Work request
Find the line with "Open Advanced Search" in the entries below. Repeat it, every following line, and the line with "You are a computer-use agent. The", exactly and with nothing added.

Segment Start: Data for this task

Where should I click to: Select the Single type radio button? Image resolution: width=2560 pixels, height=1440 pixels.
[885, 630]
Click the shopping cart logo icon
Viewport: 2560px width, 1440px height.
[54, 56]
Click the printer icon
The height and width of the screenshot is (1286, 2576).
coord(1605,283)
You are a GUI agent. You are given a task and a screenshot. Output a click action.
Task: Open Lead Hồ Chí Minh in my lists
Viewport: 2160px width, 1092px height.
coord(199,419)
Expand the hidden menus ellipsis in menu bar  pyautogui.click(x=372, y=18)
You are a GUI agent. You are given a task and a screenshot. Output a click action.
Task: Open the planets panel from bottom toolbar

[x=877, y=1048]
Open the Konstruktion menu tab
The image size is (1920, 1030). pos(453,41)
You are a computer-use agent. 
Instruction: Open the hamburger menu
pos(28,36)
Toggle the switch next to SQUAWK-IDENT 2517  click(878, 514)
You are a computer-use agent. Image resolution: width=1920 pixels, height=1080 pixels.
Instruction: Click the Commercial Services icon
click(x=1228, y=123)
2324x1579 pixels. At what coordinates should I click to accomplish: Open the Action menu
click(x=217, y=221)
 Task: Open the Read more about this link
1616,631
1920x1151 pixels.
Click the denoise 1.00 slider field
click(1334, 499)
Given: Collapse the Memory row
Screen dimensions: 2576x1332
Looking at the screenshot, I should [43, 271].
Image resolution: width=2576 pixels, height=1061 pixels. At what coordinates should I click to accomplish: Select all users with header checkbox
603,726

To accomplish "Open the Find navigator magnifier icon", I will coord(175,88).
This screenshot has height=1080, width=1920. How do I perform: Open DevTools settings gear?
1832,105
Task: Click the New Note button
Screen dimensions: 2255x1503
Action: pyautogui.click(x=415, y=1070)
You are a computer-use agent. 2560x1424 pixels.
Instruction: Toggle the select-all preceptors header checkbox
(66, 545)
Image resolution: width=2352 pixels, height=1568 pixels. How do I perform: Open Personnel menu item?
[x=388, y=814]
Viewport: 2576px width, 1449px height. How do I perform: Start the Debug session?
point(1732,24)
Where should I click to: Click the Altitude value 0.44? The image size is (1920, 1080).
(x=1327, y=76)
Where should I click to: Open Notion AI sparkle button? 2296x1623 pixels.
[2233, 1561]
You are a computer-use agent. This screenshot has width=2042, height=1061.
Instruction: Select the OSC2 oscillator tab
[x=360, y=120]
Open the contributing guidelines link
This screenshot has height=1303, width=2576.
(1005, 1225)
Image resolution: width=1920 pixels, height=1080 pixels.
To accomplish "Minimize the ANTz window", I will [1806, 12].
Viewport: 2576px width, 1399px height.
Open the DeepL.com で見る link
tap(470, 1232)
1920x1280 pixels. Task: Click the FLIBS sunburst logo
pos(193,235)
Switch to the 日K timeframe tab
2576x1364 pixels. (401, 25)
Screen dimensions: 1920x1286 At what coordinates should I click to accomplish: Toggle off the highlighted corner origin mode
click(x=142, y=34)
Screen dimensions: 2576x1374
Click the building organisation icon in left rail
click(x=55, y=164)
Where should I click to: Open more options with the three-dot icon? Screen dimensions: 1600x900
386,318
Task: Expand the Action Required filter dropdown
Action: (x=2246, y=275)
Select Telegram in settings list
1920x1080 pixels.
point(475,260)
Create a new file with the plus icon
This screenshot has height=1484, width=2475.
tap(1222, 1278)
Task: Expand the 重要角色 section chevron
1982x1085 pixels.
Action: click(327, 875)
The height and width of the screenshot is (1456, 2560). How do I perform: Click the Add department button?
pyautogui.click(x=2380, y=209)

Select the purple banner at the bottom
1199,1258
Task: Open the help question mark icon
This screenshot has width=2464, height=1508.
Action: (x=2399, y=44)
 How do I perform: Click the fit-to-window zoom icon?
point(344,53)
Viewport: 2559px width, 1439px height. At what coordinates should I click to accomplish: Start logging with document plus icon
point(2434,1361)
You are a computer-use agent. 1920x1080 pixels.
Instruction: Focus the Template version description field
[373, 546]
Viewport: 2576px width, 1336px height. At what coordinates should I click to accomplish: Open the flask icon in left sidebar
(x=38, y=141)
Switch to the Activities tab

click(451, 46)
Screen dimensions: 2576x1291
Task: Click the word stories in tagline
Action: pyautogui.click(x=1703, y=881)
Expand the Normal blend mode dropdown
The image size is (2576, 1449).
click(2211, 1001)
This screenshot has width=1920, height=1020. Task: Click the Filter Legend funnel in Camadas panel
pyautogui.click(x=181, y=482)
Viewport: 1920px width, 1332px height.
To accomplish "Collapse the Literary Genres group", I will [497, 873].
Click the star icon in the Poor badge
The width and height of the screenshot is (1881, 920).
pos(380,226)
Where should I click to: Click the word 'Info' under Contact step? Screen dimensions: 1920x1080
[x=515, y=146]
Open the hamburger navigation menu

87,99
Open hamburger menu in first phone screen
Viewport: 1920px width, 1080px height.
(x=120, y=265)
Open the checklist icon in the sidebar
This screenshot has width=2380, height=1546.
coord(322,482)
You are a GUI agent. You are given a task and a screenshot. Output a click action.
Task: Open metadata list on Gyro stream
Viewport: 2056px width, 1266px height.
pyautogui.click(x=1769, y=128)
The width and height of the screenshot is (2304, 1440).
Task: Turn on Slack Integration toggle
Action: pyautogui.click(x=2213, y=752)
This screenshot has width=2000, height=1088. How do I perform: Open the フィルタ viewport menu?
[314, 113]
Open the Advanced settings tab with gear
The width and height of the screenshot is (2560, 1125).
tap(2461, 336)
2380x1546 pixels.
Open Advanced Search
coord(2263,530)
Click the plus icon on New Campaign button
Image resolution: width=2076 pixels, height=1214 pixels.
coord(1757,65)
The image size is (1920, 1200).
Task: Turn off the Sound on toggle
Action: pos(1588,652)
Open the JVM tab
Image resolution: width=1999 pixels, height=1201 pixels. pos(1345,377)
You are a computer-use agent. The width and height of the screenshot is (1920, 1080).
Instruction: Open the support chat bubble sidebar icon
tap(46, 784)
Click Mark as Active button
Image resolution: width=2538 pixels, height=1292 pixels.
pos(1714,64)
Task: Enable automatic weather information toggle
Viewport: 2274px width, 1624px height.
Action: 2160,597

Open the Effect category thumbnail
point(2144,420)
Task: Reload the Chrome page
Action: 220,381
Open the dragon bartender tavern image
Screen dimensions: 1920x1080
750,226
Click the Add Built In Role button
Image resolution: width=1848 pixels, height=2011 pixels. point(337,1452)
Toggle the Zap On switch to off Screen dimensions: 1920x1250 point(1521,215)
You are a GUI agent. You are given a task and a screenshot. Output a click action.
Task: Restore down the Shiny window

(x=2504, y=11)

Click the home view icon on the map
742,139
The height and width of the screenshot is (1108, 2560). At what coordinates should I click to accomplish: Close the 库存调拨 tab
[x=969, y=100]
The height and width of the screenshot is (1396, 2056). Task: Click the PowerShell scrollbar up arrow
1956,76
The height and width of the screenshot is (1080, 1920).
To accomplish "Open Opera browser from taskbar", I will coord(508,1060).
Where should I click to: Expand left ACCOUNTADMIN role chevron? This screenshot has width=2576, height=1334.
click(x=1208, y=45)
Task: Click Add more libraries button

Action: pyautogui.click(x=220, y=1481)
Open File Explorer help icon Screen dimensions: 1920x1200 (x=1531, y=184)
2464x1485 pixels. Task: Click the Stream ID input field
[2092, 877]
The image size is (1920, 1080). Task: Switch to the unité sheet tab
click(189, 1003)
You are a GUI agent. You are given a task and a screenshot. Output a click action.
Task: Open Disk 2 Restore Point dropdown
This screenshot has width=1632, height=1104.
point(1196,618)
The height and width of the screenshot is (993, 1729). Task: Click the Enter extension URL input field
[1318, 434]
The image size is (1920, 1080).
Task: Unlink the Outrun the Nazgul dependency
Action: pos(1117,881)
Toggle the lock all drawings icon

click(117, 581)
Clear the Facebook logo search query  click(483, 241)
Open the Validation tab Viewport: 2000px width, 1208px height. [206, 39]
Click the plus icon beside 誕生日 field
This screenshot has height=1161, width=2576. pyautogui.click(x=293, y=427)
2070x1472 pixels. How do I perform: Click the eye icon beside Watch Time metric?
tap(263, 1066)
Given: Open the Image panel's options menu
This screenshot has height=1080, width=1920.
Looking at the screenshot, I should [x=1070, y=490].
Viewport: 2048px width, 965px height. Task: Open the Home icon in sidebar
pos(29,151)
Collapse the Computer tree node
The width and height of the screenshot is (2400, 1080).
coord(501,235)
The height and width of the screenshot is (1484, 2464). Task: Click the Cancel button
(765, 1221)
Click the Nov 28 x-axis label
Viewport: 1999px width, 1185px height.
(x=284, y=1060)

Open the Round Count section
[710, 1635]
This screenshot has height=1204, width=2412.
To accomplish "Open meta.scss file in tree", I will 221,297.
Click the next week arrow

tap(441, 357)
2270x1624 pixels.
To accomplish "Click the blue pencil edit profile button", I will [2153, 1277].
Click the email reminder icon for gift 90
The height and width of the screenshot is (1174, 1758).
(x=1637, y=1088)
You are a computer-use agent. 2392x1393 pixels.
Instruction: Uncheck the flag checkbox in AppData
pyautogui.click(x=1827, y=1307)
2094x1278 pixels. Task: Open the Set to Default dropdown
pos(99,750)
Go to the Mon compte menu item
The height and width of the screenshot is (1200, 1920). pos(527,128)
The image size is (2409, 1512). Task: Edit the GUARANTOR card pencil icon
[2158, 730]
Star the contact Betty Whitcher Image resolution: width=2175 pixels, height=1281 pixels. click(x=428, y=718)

Segment End: Data for this task

Response to the task
Open Advanced Search
coord(2263,530)
Click the plus icon on New Campaign button
Image resolution: width=2076 pixels, height=1214 pixels.
coord(1757,65)
The image size is (1920, 1200).
Task: Turn off the Sound on toggle
Action: pos(1588,652)
Open the JVM tab
Image resolution: width=1999 pixels, height=1201 pixels. pos(1345,377)
You are a computer-use agent. The width and height of the screenshot is (1920, 1080).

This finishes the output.